(PASSAGE Opens)
Nick Pinske, the Madison schools’ lead psychologist, says the district is attempting to identify children with parents who are incarcerated. A district initiative focuses on students coping with trauma, which includes those with an incarcerated parent.
Routine screening asks all students questions about their moods, sleeping habits and other things that could reveal traumatic experiences like watching a parent be arrested or incarcerated.
Pinske says the district is also trying to build better relationships with families to encourage them to share similar information. But that’s easier said than done, especially with people who have been marginalized.
“If they have felt institutionally or historically wronged by a system, it’s our job to address that and unravel that as partners such that we can reach them and have them available for the supports that we have to offer,” says Pinske. “These programs primarily meet the needs of students of color. It’s an unfortunate truth that they are a group that is more in need of our trauma intervention, but the neediest students getting the most most support is a model I can live with.”
(PASSAGE Closes)
● WORK TASK
Continue the passage about Madison schools and students with incarcerated parents, starting after its last sentence.
(DATASET RECORDS Opens)
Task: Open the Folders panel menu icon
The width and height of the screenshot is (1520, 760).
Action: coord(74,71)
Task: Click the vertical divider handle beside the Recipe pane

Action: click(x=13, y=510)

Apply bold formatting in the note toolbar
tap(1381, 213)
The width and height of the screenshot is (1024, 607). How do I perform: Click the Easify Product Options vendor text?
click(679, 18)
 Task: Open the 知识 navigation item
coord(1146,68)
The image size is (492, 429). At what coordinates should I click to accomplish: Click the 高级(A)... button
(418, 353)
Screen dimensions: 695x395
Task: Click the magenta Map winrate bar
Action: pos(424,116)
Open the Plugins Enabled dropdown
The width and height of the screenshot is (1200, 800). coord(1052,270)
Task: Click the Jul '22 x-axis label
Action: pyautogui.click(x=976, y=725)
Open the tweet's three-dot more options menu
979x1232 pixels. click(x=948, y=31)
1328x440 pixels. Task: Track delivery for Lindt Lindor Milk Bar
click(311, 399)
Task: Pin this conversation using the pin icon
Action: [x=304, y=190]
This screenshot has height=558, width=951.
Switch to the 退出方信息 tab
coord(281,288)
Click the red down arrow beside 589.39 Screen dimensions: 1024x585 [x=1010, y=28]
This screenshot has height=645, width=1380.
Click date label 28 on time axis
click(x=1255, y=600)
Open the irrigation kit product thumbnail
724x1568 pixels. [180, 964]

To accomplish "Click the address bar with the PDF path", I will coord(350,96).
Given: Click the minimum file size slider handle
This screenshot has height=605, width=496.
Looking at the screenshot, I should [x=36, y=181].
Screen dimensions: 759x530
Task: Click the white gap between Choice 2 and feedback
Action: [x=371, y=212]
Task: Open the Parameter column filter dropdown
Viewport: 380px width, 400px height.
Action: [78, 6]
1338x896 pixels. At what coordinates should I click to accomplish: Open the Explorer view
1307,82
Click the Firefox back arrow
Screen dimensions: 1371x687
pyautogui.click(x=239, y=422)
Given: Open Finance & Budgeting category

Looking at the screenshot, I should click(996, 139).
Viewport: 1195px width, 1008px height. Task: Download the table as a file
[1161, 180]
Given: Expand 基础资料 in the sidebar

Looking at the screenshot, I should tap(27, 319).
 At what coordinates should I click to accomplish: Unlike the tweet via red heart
(DATASET RECORDS Closes)
● ANSWER BOX
Hodges’ memories of school are bitter. Although enrolled in advanced classes, she felt excluded both for having a father in prison and for being poor. “You’re feeling like you want to get a hug, and you want to laugh with those kids over there, but it’s those voids, not being treated like a person, being invisible, take its toll,” Hodges says. “You’re not the kid teachers are excited to see, you’re not getting the little shiny stars.”
Poehlmann-Tynan says that school can play an essential role in helping children cope with having a parent in prison, which can be done without singling them out. Merely educating all children that some people are in prison can have a huge benefit.
She notes that the Sesame Street series she worked on also developed materials for children coping with a parent in the military, parents who are divorcing and experiencing a natural disaster among others. Letting children know that people face a variety of problems and situations can help them be resilient.
“If people make it a point to educate all kids, they will know they’re not alone,” she says.
Poehlmann-Tynan has applied for a $500,000 grant for a pilot study at the Dane County Jail that would look at ways to facilitate child-parent visits.
“One of the things we put into our new grant proposal is to have visit coaches, trained professionals who can help kids once they come into a correctional facility,” she says. These coaches would also help the families get the most out of the visits.
The grant would also help provide funding to give children of incarcerated parentsXO laptops — small, durable computers — that the children could use to video chat, email and record messages to parents with.
Although children with an incarcerated parent have more risk factors, Poehlmann-Tynan notes that many endure and some thrive.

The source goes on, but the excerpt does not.